FDA advisors unanimously vote to approve Moderna's mRNA after agency drama

Key Points:

• The FDA’s Vaccines and Related Biological Products Advisory Committee (VRBPAC) voted unanimously (9–0) to support approval of Moderna’s seasonal mRNA flu vaccine, mRNA-1010 (mFlusiva), after reviewing strong efficacy and safety data from Phase 3 trials in adults 50 and older.

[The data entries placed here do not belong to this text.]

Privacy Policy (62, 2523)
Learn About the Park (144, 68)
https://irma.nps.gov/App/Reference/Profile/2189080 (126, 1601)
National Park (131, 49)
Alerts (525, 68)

• The mRNA flu vaccine showed approximately 27% greater effectiveness than standard flu shots and elicited stronger immune responses than high-dose vaccines in adults 65 and older, with experts praising the agile mRNA platform for its potential in rapid vaccine development and pandemic preparedness.
• The unanimous vote contrasts with a prior decision by former Trump appointee Vinay Prasad, who initially blocked the vaccine’s review due to trial design concerns, a move later reversed after backlash; Prasad was subsequently removed from the FDA amid multiple controversial decisions.
• Moderna expressed satisfaction with the advisory committee’s recommendation and aims to release the vaccine later this year, pending FDA approval expected by August 5, followed by a recommendation process from the CDC’s Advisory Committee on Immunization Practices (ACIP).
• The ACIP’s functionality is currently hindered by a court injunction blocking the appointment of members installed by Health Secretary Robert F. Kennedy Jr., many of whom hold anti-vaccine views; the Department of Health and Human Services is appealing the injunction, with the legal process extending into July.